▶ **Collected data entries**
※

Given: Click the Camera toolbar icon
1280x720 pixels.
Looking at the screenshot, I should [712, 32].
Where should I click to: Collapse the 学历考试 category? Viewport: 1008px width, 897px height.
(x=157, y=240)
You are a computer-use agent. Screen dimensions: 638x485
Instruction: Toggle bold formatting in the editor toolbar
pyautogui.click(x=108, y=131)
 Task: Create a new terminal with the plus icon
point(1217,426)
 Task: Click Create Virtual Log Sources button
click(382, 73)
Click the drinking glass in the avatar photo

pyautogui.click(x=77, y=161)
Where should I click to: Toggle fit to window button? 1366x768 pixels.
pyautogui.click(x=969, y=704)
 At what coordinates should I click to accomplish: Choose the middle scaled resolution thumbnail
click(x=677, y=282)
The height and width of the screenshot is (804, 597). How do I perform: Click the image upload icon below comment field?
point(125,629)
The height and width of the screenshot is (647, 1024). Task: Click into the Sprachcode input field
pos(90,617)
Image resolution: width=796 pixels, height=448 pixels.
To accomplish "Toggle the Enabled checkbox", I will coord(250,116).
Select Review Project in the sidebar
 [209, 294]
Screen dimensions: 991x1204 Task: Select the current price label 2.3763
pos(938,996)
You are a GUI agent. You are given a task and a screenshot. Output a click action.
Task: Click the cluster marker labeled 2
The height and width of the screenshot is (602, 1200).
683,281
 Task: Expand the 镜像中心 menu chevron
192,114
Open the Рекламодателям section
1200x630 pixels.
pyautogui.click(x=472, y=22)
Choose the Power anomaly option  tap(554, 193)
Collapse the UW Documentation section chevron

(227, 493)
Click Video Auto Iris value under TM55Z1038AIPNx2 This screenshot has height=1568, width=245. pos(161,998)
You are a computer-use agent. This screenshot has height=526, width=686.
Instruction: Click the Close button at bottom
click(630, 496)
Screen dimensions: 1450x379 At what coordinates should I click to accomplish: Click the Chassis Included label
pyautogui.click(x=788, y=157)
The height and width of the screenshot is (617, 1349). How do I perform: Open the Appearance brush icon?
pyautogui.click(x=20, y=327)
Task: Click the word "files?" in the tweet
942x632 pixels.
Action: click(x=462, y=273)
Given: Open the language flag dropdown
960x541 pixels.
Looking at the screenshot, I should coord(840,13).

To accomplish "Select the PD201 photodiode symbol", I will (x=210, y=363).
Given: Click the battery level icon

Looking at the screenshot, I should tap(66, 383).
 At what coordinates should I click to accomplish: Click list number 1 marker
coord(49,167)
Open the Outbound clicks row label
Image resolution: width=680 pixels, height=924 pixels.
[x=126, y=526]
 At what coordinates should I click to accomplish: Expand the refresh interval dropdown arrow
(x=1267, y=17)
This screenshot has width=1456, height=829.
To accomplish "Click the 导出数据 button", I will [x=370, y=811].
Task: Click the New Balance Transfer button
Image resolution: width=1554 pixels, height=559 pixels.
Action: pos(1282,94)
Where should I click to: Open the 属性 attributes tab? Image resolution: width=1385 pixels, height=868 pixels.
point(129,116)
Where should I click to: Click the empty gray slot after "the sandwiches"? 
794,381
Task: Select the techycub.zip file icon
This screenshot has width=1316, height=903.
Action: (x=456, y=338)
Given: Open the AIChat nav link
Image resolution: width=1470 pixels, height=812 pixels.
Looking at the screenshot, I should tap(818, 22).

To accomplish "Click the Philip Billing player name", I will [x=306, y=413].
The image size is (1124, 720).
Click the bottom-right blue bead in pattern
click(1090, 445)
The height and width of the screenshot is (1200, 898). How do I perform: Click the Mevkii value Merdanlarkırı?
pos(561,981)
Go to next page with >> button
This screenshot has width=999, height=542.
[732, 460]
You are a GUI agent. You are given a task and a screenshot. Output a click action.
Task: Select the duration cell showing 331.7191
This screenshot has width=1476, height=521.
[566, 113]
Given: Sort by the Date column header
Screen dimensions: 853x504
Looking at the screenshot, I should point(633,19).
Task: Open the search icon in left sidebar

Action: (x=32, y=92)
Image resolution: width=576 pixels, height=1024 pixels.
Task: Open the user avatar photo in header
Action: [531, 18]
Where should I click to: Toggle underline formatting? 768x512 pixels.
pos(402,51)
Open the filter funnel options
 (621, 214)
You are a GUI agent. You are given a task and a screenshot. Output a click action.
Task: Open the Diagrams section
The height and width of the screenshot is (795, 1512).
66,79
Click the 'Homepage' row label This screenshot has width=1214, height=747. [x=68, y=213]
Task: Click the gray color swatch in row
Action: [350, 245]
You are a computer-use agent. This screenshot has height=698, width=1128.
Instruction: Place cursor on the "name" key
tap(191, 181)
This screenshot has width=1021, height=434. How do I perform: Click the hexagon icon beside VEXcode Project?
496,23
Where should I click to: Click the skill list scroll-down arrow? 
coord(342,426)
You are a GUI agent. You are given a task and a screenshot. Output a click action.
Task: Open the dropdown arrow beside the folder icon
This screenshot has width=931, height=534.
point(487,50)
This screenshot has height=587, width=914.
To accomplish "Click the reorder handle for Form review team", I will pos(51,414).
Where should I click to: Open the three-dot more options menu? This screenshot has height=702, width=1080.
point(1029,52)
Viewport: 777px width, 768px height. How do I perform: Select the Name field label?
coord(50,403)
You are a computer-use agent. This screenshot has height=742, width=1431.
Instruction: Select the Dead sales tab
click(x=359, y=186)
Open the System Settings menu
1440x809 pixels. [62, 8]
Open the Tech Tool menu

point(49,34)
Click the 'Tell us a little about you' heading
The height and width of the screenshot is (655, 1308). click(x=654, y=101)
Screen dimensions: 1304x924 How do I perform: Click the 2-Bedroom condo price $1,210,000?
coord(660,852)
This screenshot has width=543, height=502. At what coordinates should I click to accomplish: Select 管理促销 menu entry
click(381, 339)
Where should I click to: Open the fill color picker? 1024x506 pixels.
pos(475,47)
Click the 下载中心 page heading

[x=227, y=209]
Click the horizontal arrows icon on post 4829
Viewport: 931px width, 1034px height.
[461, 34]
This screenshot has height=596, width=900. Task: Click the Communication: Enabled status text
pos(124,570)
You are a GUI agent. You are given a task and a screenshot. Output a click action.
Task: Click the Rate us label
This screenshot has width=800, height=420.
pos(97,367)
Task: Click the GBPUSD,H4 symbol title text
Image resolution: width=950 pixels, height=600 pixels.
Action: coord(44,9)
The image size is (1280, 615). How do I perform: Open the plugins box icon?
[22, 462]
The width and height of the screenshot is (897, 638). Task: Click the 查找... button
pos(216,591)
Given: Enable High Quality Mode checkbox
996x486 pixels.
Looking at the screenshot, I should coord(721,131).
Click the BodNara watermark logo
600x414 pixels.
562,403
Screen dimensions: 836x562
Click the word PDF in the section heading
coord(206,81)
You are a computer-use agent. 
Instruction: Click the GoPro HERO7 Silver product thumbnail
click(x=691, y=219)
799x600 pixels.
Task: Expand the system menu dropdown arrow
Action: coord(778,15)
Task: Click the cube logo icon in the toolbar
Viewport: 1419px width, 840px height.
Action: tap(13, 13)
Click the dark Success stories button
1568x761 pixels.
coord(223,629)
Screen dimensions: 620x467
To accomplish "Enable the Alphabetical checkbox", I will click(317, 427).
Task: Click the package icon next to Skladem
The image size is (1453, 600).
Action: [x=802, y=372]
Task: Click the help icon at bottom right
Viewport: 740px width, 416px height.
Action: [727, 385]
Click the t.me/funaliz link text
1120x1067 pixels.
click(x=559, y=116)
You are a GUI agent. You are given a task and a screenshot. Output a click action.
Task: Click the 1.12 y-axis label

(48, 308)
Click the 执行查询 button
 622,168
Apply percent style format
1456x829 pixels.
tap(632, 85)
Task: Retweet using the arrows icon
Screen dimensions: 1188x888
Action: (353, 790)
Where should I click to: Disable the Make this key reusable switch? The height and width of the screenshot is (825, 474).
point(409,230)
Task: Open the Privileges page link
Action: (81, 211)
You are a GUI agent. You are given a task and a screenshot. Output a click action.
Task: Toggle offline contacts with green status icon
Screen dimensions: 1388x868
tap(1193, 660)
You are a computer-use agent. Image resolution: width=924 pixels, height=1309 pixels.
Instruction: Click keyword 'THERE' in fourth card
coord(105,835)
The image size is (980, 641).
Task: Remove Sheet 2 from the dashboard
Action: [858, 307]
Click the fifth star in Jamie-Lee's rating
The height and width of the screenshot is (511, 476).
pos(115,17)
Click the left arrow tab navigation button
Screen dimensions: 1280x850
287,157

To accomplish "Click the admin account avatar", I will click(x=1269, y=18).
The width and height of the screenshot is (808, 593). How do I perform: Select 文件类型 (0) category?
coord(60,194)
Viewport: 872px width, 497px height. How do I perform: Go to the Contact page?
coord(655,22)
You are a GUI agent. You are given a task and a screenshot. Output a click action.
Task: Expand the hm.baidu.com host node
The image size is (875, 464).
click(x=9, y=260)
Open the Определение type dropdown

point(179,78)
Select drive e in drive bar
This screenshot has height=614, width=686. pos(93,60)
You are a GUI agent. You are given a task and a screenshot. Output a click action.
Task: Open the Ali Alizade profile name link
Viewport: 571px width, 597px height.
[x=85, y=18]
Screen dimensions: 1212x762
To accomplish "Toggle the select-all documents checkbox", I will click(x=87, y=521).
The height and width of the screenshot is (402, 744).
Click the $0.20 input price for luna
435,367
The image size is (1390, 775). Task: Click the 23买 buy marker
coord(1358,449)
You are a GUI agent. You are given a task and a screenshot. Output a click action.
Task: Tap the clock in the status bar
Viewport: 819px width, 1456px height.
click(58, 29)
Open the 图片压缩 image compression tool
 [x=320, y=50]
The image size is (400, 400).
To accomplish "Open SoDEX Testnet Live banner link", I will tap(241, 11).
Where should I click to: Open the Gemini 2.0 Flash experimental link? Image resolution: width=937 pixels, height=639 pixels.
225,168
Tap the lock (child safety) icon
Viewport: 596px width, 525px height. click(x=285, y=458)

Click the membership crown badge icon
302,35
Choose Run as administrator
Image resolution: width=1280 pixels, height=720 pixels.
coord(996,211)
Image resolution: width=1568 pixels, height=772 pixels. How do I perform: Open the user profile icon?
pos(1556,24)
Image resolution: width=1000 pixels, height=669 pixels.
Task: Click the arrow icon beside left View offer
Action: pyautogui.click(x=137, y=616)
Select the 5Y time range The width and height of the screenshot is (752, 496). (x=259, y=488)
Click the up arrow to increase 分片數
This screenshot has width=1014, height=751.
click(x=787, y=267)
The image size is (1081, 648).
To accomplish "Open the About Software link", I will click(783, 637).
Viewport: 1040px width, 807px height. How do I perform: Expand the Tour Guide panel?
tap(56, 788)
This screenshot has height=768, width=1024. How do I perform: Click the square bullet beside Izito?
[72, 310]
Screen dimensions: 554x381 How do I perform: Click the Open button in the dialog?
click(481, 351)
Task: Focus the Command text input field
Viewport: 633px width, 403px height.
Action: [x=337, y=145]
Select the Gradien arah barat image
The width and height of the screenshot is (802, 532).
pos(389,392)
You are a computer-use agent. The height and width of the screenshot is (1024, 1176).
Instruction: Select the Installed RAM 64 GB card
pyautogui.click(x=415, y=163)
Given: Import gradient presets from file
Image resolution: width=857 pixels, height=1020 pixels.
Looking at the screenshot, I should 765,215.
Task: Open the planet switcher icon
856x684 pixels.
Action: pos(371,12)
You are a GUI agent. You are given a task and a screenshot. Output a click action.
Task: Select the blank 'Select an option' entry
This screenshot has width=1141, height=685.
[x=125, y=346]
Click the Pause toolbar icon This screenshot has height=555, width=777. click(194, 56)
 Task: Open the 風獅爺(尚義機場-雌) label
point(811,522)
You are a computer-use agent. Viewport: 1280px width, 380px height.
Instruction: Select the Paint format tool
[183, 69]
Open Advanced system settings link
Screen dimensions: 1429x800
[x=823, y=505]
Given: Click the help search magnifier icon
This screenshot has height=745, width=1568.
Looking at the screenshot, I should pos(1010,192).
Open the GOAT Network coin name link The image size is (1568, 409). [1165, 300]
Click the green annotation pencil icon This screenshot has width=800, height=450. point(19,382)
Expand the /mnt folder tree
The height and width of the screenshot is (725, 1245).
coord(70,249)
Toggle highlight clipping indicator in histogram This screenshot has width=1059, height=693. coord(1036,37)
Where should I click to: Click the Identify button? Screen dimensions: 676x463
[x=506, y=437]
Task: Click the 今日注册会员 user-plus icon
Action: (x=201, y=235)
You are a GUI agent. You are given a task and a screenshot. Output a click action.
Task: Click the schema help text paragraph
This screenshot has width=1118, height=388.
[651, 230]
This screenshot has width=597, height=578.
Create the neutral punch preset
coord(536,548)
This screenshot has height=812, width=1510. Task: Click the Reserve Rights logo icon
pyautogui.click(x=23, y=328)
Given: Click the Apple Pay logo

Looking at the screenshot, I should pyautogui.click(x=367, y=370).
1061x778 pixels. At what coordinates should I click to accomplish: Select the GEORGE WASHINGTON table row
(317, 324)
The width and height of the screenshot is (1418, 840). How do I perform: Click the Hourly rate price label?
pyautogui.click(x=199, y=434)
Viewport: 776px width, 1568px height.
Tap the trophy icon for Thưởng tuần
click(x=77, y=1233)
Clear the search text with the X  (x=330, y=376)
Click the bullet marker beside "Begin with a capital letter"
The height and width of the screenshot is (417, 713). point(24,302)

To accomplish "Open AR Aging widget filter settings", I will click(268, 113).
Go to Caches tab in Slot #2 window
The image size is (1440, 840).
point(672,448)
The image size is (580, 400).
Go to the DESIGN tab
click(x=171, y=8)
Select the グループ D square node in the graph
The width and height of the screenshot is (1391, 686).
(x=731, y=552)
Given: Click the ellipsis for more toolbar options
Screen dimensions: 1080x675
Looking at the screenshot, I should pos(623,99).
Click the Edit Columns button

※

▶ **PROBLEM**
Of all the lines above, count the ones that include the string "symbol" and give the number alone.

▶ **SOLUTION TO THIS PROBLEM**
2